## INSTRUCTIONS FOR THE TASK
Copy the data word for word, starting with the line that contains "Image resolution: width=859" and going on through the end of the data. Leave the pictures out.

[Saved entries]
────────

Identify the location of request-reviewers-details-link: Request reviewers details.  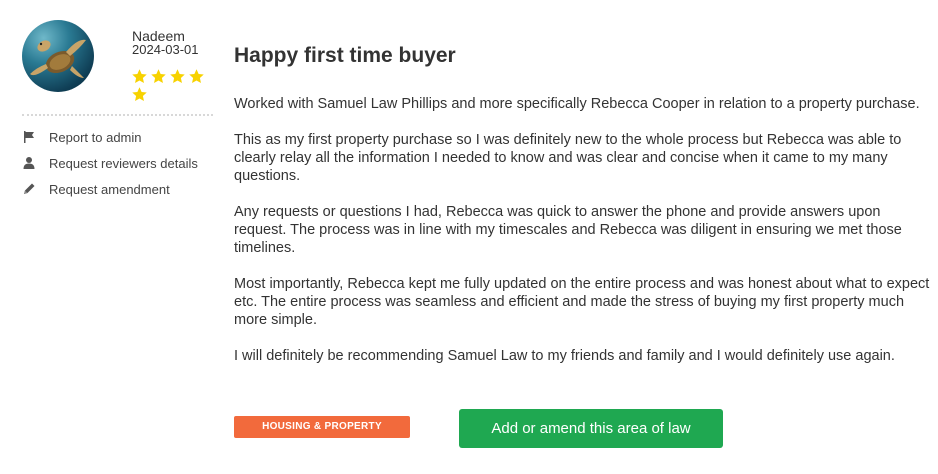
(110, 163).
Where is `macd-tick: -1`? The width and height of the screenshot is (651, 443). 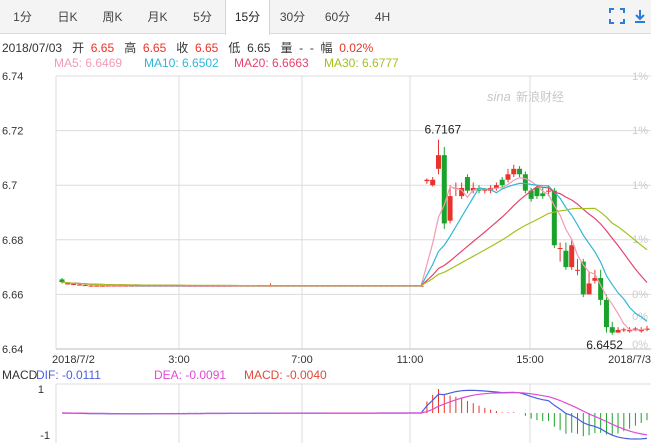 macd-tick: -1 is located at coordinates (45, 436).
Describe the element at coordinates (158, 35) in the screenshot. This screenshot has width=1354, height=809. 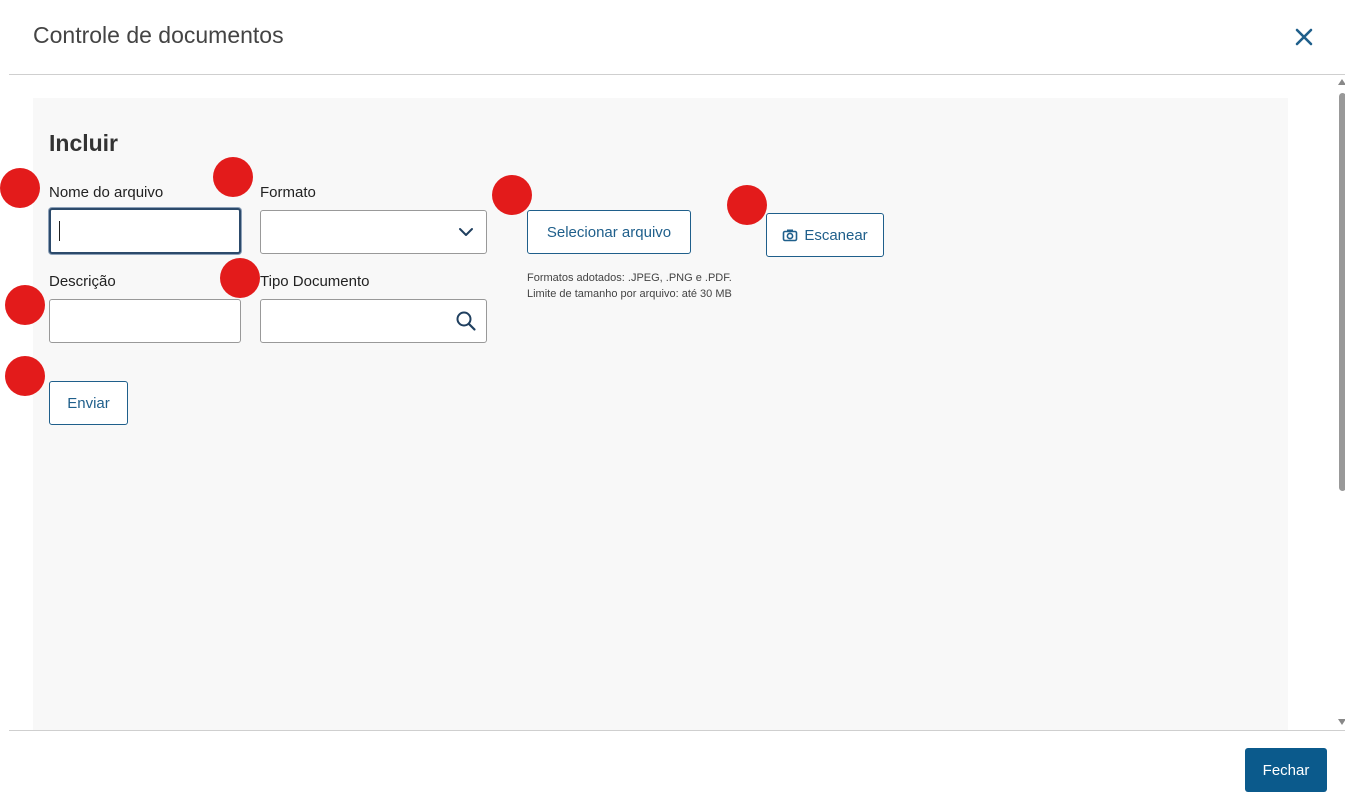
I see `modal-title: Controle de documentos` at that location.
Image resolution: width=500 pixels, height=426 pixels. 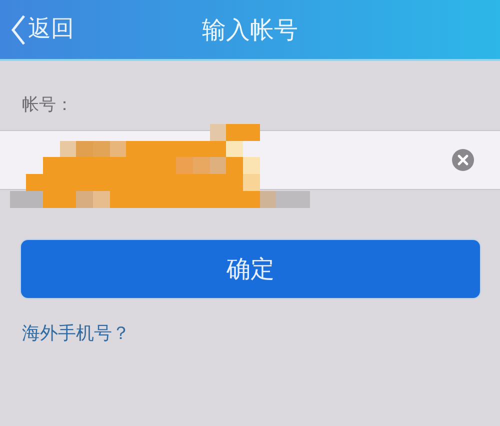 I want to click on back-button: 返回, so click(x=37, y=30).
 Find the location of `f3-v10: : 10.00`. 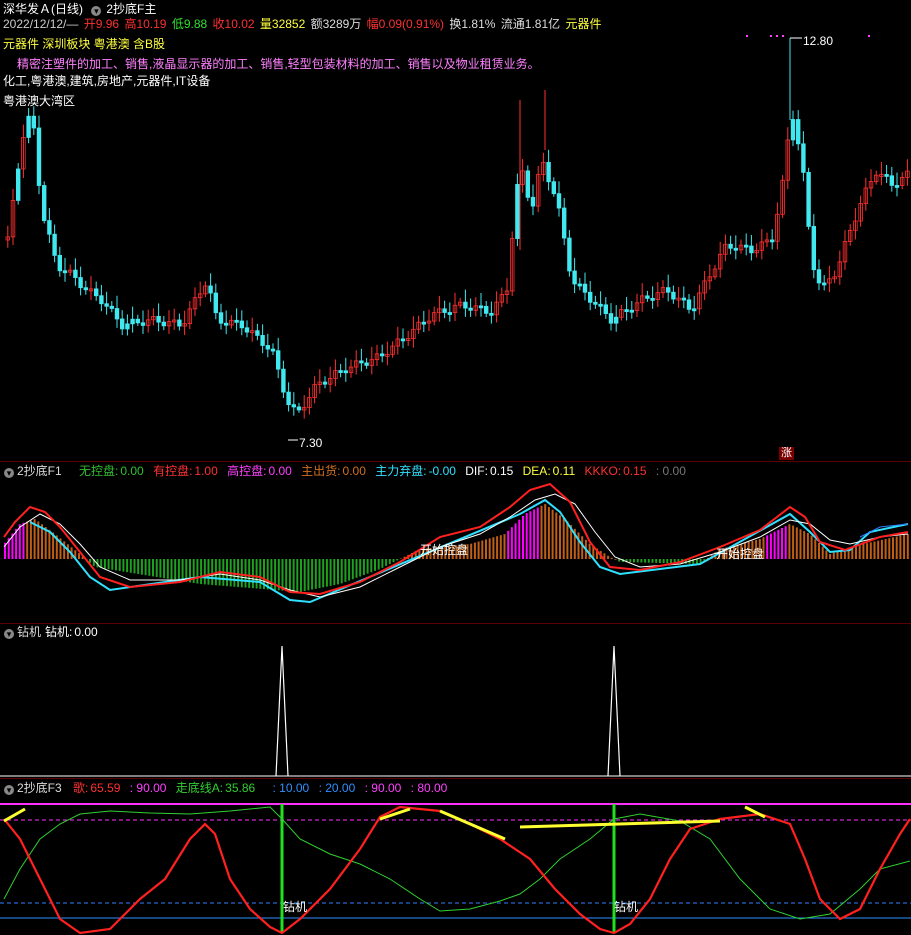

f3-v10: : 10.00 is located at coordinates (291, 788).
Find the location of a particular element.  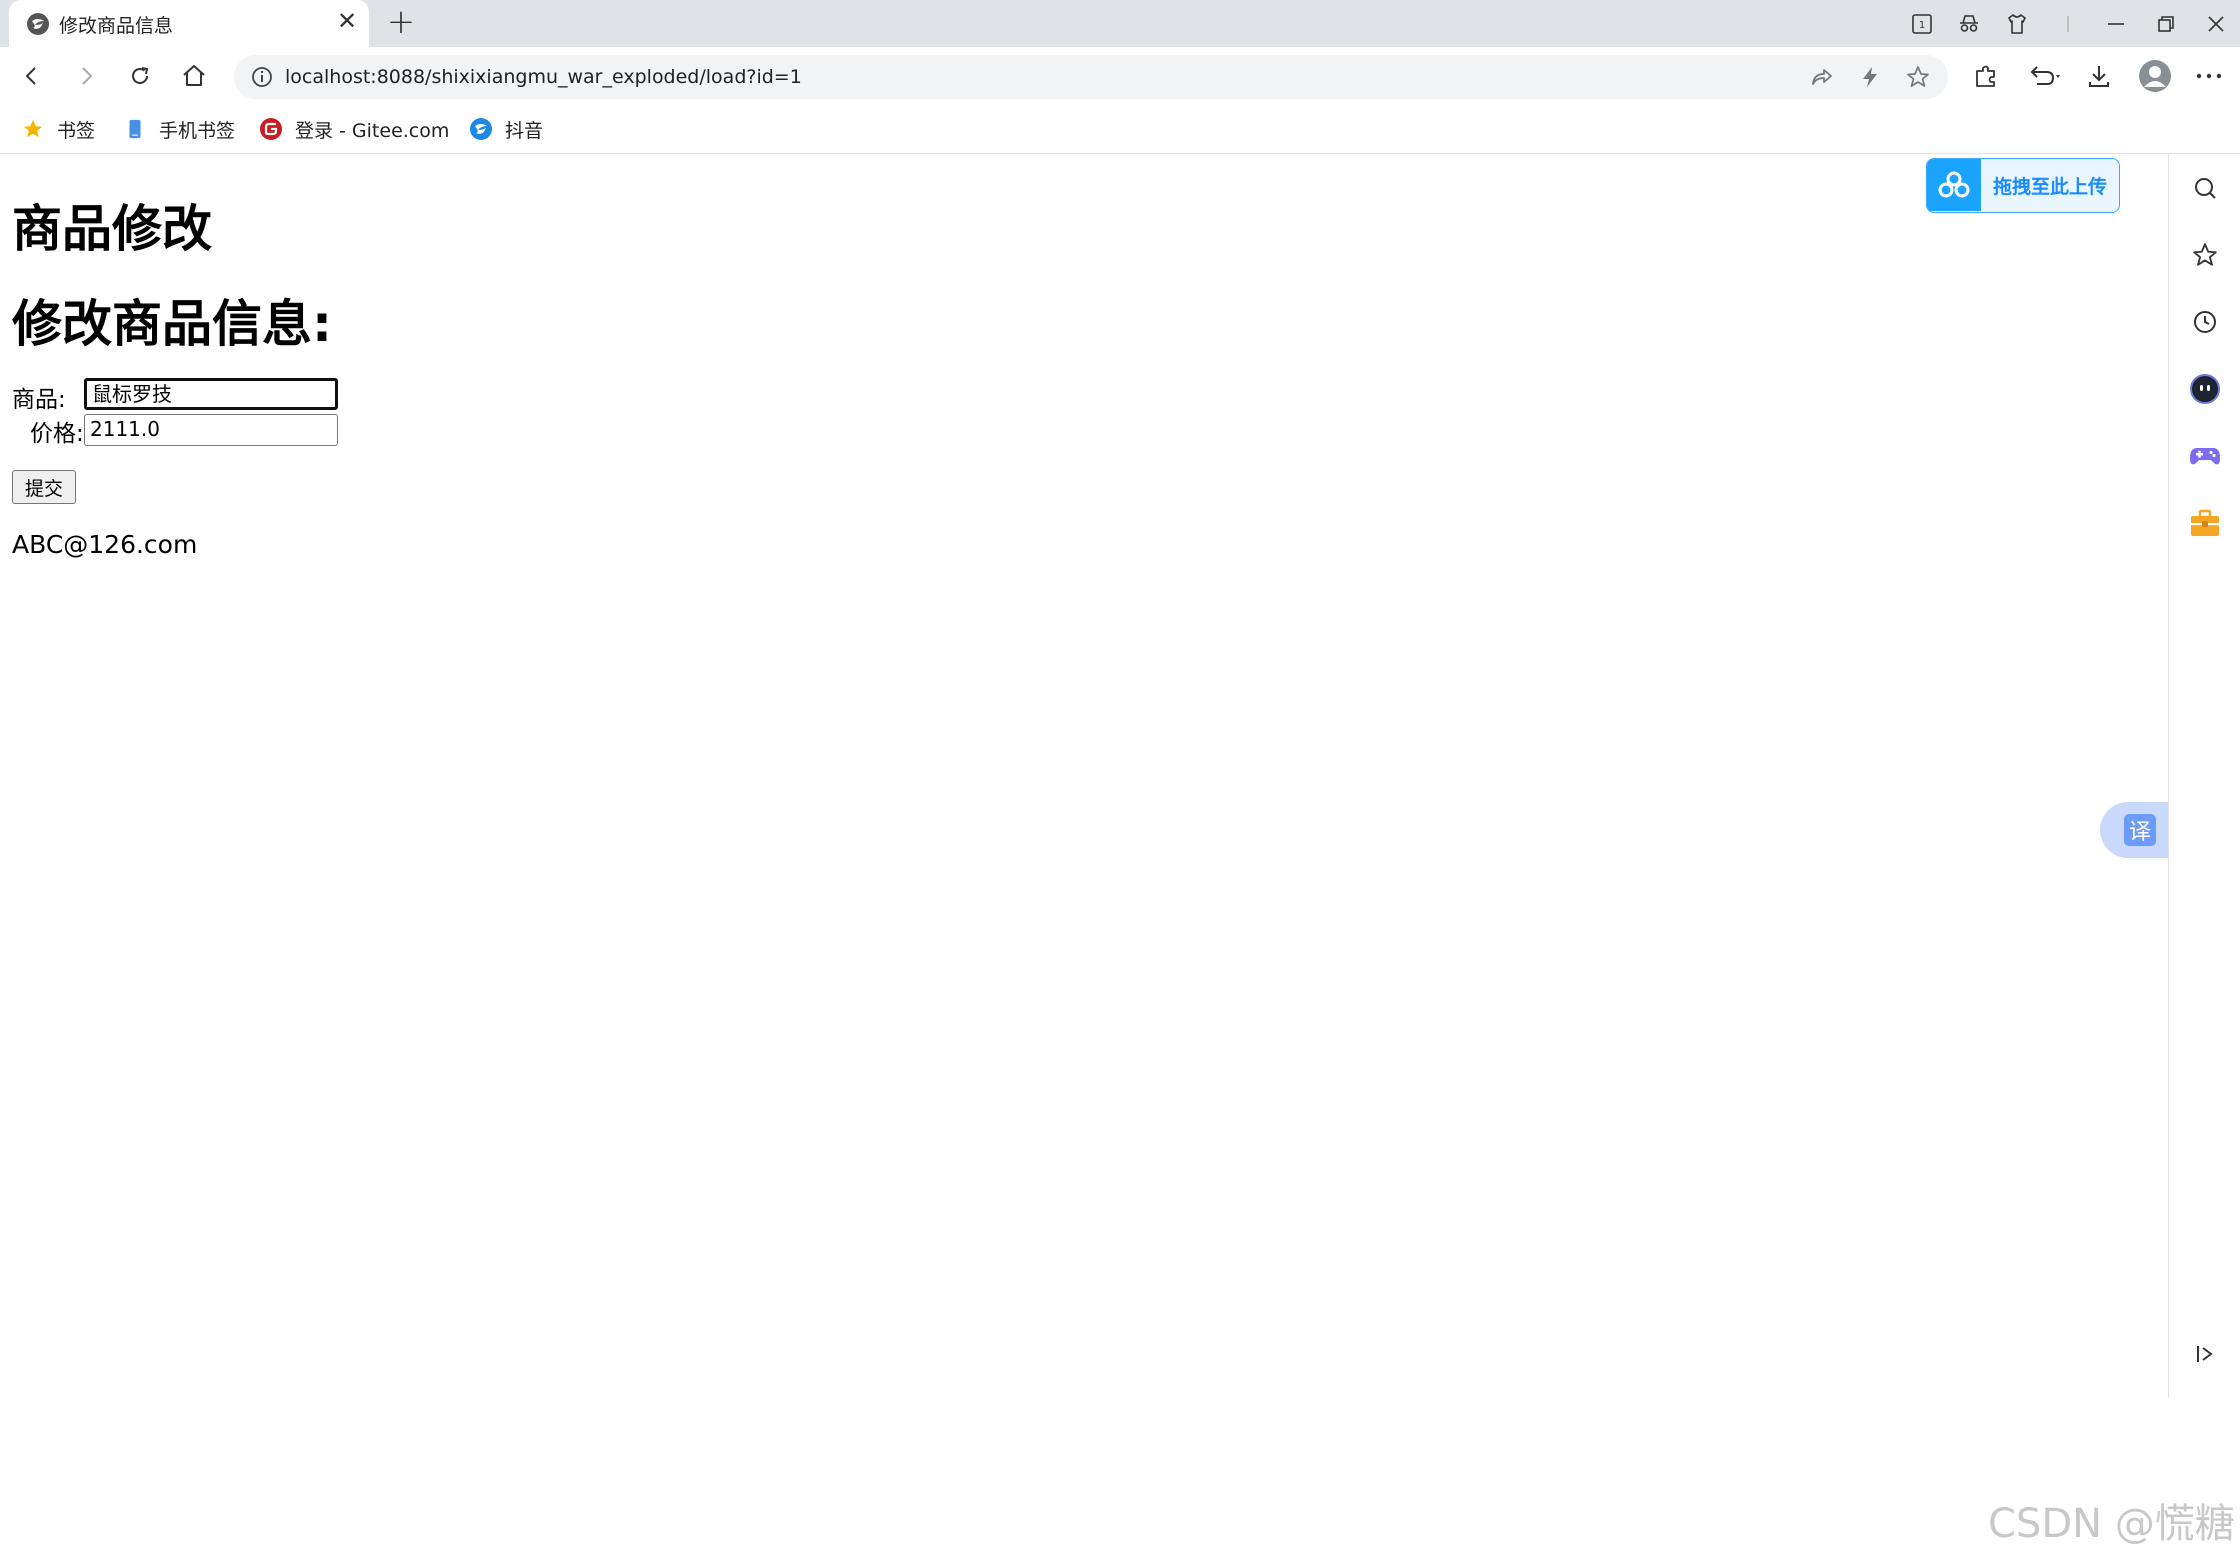

cloud-upload-icon is located at coordinates (1954, 185).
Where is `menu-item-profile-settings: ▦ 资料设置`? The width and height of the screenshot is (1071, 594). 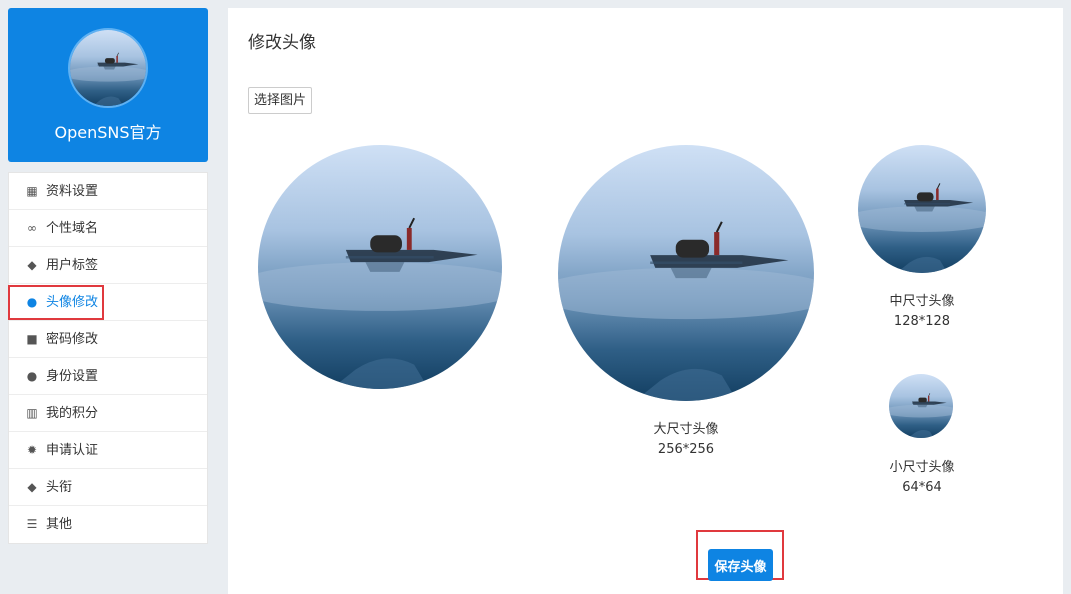 menu-item-profile-settings: ▦ 资料设置 is located at coordinates (108, 192).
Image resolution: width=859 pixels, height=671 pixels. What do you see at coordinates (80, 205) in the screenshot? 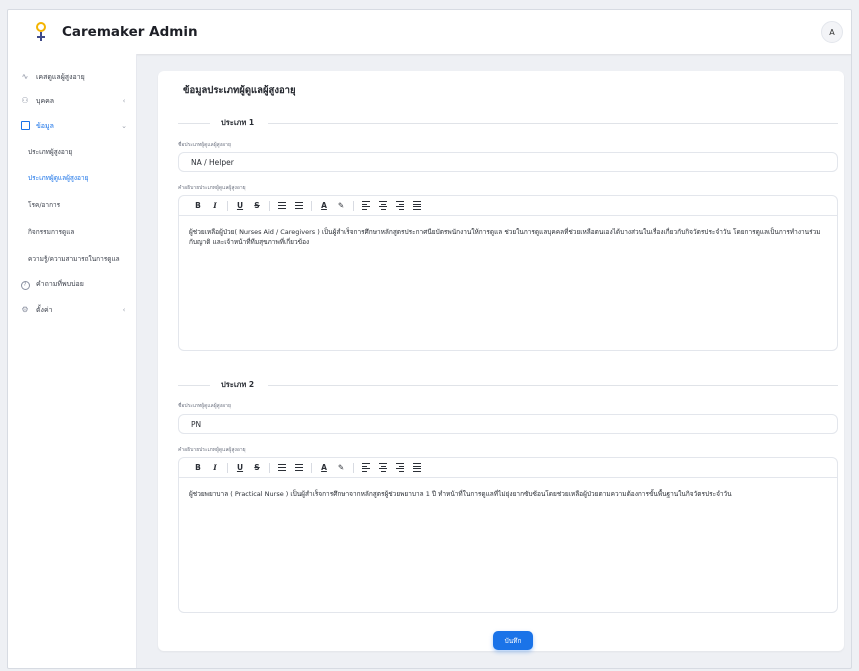
I see `sidebar-subitem-diseases: โรค/อาการ` at bounding box center [80, 205].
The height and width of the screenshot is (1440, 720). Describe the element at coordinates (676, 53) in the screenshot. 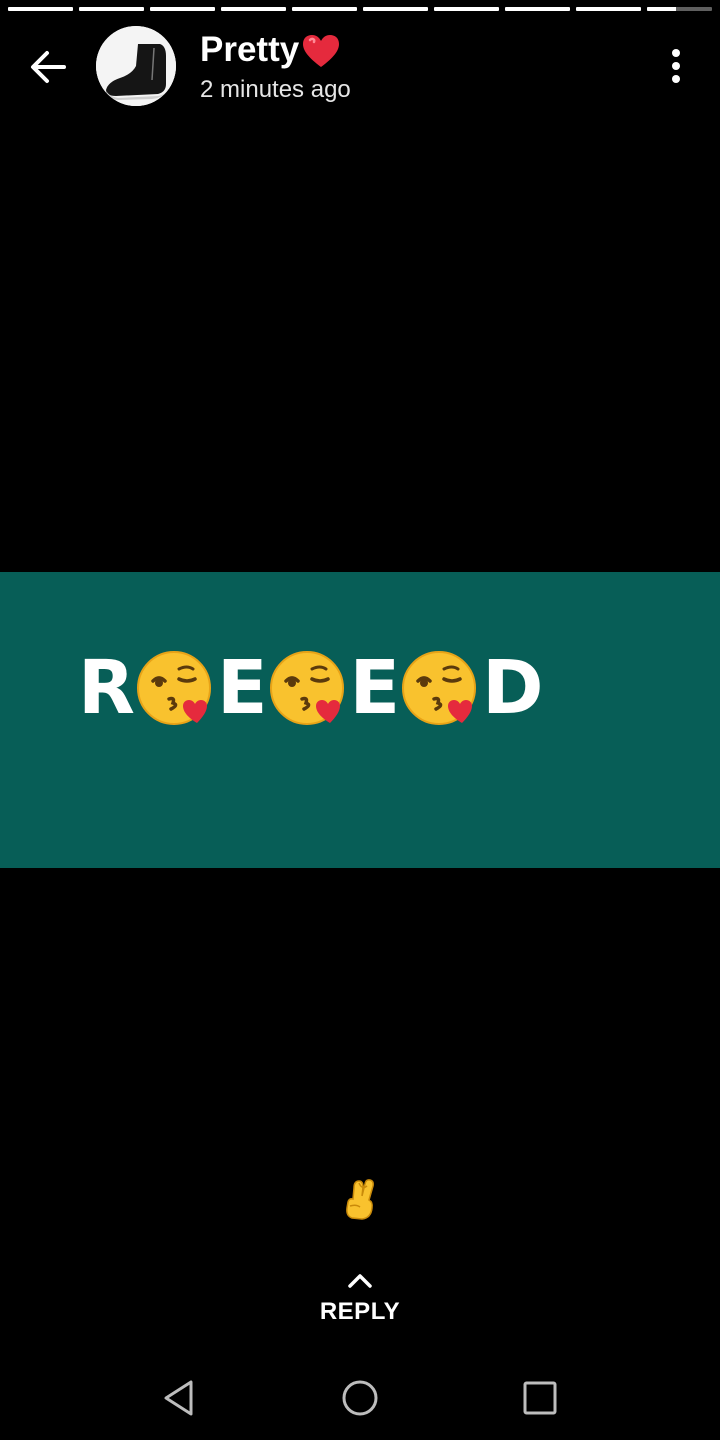

I see `more-vertical-icon` at that location.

────────

## EXERCISE ANSWER
Image resolution: width=859 pixels, height=671 pixels. What do you see at coordinates (80, 205) in the screenshot? 
I see `sidebar-subitem-diseases: โรค/อาการ` at bounding box center [80, 205].
The height and width of the screenshot is (1440, 720). Describe the element at coordinates (676, 53) in the screenshot. 

I see `more-vertical-icon` at that location.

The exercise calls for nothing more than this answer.